Recent links of note:

“The Tourist: Philip Roth’s Czech KGB file”
Jared Marcel Pollen, Tablet

Following the recent publication of Blake Bailey’s biography of Philip Roth, the world of letters has been aflutter with both remembrances and damnatio memoriae of this complicated man. Brooke Allen waded into the fray with “Philip Roth’s plot against himself,” a perceptive, even-handed review of Bailey’s book in this month’s issue of The New Criterion. The conversation about Roth naturally centers on the author and his lovers; in his life as in his literature, sex was front and center. Yet there was another lesser-known passion of his, unveiled in this article by Jared Marcel Pollen for Tablet. Inspired by the writings of Franz Kafka, Roth traveled behind the Iron Curtain in 1972 to Prague, the city of Kafka’s birth, where he became involved in a campaign to rescue the voices of suppressed Eastern European writers. Pollen paints a vivid picture of Roth’s astonishment at the stifling banality of the arts and everyday life under the Communist regime.
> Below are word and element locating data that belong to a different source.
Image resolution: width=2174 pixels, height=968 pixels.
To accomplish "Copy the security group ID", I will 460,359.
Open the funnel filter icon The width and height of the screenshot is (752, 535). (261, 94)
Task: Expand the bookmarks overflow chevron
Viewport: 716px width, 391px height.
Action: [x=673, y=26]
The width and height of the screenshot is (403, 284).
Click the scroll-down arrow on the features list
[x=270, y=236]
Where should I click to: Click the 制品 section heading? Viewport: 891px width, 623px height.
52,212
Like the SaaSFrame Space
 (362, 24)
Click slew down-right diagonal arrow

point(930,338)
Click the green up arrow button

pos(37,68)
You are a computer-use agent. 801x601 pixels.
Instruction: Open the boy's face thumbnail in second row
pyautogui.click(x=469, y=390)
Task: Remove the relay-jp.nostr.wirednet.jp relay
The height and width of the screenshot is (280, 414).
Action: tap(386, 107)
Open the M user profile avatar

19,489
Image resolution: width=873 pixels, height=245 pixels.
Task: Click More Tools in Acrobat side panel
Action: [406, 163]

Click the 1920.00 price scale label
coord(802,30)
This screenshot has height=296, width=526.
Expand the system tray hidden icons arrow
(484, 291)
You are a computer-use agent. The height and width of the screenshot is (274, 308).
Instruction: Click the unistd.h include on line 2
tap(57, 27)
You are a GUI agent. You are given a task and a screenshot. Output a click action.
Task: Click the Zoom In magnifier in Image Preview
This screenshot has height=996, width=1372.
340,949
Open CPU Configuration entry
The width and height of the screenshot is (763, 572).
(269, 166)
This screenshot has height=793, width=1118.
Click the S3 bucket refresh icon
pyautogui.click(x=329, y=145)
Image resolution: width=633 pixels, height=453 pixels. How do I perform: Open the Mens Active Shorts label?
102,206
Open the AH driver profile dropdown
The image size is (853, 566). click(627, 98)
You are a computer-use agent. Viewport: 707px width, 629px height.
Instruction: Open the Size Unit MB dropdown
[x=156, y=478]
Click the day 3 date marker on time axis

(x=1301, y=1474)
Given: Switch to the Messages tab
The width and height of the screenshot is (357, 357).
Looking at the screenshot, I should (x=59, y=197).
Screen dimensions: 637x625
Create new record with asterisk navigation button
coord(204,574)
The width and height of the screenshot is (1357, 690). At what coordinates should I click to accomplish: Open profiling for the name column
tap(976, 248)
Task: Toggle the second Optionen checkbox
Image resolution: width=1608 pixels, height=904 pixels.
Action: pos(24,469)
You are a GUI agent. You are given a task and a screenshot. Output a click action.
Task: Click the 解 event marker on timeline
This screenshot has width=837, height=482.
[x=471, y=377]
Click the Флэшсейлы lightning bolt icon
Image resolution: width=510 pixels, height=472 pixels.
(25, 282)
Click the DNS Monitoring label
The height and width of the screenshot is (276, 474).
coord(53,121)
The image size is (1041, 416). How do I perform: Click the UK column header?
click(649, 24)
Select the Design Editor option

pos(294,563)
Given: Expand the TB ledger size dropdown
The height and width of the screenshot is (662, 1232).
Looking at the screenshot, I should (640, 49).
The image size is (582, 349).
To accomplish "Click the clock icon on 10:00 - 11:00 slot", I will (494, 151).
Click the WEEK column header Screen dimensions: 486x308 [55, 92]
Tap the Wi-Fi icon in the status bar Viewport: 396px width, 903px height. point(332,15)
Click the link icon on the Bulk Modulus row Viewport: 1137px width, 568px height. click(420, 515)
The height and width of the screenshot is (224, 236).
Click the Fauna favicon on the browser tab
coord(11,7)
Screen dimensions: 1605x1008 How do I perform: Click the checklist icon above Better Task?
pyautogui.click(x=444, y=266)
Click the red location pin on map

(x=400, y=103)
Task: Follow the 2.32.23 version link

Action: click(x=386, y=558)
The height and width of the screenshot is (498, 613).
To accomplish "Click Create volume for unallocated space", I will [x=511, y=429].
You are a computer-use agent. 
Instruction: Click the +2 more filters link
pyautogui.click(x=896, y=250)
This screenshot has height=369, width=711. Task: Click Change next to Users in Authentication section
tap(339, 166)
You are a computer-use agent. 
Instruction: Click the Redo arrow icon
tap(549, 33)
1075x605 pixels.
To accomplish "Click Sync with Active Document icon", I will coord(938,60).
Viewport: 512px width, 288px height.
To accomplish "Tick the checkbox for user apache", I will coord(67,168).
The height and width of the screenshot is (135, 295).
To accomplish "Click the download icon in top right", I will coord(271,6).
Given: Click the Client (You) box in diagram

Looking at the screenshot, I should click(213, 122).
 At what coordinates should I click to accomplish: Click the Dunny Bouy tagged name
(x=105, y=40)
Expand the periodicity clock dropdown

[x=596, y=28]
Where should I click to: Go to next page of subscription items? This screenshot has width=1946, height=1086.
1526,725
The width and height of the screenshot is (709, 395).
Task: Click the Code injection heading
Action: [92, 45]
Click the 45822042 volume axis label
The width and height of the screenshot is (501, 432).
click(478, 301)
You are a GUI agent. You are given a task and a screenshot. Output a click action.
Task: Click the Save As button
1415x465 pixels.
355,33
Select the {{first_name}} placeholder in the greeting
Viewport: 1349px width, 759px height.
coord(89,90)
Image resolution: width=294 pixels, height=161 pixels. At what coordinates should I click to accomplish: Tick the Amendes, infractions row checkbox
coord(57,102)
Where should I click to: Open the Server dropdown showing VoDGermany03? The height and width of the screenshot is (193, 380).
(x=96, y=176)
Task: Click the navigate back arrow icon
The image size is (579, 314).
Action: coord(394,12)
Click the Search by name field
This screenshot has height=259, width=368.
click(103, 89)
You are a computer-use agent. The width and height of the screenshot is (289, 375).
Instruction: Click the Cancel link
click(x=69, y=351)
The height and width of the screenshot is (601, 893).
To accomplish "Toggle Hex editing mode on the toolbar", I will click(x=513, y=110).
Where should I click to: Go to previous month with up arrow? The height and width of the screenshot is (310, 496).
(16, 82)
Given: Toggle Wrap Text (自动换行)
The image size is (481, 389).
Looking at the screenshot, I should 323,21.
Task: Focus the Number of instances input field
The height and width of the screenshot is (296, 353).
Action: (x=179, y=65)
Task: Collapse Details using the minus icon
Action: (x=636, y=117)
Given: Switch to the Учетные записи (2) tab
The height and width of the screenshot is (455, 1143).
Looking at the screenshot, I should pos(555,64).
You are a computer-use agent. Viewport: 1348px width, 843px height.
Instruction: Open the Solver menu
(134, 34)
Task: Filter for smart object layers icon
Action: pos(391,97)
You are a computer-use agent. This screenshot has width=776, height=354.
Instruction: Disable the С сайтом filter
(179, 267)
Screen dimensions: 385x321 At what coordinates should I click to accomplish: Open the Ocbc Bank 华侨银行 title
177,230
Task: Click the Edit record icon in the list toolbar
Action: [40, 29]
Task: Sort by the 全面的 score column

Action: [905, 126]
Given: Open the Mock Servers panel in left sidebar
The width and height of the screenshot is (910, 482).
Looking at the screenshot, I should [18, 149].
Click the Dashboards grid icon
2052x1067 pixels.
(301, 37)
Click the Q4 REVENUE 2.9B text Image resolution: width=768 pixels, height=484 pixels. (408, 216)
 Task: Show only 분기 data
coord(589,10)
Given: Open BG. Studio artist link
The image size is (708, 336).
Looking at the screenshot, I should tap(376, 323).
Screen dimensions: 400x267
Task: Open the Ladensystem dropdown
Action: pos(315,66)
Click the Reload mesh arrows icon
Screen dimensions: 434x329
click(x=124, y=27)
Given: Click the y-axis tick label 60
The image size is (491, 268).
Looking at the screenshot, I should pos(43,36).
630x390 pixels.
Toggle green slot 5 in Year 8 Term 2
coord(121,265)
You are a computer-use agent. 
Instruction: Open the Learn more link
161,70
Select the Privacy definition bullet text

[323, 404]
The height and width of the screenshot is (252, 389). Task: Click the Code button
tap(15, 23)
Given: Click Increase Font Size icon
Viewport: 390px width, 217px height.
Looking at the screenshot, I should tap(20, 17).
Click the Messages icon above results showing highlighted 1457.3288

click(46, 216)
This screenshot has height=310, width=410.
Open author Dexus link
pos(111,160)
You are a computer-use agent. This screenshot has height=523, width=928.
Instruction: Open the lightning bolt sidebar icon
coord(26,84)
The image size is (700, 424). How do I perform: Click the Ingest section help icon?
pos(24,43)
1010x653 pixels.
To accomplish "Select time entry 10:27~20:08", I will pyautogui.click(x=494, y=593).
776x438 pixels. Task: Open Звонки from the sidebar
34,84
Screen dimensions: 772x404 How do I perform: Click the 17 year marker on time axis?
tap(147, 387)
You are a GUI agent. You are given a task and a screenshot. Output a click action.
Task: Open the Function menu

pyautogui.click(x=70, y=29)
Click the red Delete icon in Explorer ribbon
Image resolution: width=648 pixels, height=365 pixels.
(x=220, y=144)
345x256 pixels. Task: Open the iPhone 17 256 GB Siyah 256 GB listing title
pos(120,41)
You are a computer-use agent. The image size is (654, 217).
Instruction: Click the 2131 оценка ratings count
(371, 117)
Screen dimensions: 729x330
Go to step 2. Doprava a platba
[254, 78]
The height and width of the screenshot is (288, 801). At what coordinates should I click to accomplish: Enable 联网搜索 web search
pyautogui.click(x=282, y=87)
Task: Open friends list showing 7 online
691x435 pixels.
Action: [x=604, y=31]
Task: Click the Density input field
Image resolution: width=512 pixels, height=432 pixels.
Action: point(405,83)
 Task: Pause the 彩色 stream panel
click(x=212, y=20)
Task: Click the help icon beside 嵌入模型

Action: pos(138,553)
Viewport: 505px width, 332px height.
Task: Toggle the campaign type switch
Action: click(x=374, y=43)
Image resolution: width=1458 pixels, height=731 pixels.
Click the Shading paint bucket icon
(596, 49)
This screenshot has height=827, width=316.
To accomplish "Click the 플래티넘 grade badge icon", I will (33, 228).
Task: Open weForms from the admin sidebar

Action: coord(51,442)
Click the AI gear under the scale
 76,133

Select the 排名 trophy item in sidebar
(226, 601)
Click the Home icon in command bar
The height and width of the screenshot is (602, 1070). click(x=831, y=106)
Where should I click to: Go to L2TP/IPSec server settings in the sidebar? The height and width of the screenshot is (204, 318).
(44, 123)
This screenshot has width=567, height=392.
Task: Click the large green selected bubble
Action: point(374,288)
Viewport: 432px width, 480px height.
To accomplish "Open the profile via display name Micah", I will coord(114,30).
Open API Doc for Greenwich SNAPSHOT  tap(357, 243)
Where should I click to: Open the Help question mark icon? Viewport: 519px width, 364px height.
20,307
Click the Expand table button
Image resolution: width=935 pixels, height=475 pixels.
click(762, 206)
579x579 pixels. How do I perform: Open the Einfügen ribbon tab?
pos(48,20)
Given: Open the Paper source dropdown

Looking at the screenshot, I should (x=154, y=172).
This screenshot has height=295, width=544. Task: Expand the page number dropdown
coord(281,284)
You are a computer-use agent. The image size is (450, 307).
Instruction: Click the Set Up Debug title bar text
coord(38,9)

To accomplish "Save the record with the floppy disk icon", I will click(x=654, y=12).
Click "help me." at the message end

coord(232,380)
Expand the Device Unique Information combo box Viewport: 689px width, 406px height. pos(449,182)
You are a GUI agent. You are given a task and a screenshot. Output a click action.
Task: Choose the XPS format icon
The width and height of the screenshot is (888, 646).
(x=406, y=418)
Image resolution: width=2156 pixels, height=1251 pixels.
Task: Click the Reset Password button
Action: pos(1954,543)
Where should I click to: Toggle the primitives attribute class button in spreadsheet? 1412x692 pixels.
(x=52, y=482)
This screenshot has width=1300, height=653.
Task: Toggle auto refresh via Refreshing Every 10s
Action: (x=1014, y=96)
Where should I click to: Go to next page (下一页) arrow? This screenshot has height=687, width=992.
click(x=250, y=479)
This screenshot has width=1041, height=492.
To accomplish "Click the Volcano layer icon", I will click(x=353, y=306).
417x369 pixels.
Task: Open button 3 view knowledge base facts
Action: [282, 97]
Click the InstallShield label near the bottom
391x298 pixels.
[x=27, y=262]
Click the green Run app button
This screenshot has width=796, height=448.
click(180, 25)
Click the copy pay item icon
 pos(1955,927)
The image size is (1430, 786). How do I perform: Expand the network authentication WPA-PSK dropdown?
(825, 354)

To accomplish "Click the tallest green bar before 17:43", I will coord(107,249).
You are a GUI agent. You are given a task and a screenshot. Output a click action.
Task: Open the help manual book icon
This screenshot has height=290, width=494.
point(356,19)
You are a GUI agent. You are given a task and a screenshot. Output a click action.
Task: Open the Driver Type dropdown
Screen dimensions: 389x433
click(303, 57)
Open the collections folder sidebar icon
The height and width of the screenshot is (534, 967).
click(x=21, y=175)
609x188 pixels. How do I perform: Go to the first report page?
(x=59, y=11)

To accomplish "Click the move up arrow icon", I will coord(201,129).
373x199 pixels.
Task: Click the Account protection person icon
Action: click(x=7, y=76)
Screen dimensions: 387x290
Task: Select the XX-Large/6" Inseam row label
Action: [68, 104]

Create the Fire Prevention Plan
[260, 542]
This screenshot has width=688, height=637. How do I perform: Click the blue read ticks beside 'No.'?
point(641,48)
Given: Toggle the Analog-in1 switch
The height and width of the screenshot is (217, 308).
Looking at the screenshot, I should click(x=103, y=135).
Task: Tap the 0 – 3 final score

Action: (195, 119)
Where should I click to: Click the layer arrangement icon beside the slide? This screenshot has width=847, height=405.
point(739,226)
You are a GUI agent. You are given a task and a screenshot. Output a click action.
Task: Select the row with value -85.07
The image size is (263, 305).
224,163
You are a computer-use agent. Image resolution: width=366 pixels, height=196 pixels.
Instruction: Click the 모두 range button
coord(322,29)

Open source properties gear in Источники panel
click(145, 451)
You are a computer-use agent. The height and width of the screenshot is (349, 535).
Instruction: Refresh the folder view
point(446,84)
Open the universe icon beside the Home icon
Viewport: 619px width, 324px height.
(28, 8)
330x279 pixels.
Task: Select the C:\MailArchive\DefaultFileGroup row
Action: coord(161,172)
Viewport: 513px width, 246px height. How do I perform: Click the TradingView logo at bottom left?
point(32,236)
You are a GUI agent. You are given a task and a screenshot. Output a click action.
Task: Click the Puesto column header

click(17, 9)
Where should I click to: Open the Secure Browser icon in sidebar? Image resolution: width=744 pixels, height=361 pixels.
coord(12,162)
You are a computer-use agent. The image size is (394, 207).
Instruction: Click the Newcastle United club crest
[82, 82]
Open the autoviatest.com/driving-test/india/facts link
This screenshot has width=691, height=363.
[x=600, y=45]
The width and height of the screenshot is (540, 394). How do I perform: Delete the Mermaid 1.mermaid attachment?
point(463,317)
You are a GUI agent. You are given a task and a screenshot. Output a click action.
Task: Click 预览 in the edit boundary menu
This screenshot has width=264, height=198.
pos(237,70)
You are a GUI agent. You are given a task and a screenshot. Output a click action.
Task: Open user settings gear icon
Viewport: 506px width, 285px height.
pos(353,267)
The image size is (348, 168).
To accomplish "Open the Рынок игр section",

“Symphony of a Thousand Millennia”
Mathew Lyons, Literary Review

Suetonius records in his Lives of the Twelve Caesars (121 A.D.) that the Roman emperor Tiberius was obsessed with knowledge to such an absurd extreme that he was in the habit of interrogating certain grammarians (a notoriously smug class of teachers in Ancient Rome) with questions such as “Quid Sirenes cantare sint solitae?” (“What song were the Sirens in the habit of singing?”). It’s an intentionally impossible question to answer—how can one recover the sounds of the distant past?—yet one that Sir Thomas Browne commented in 1658 was, “though [a] puzzling question . . . not beyond all conjecture.” In a way, Browne was right. For Literary Review, Mathew Lyons reviews two new books on the history (and prehistory) of music and discusses recent discoveries that are changing our understanding of mankind’s ancient relationship with the art form—including a forty-thousand-year-old flute pitched to the pentatonic scale.

Podcasts:

“Music for a While #43: Embraceability.”
Jay Nordlinger, The New Criterion’s music critic, talks music—but, more important, plays music.

Dispatch:

“Gagging on the silver spoon,” by Anthony Alofsin. On the eccentric businessman Harold McCormick, his wife Ganna Walska & the inspiration behind Citizen Kane.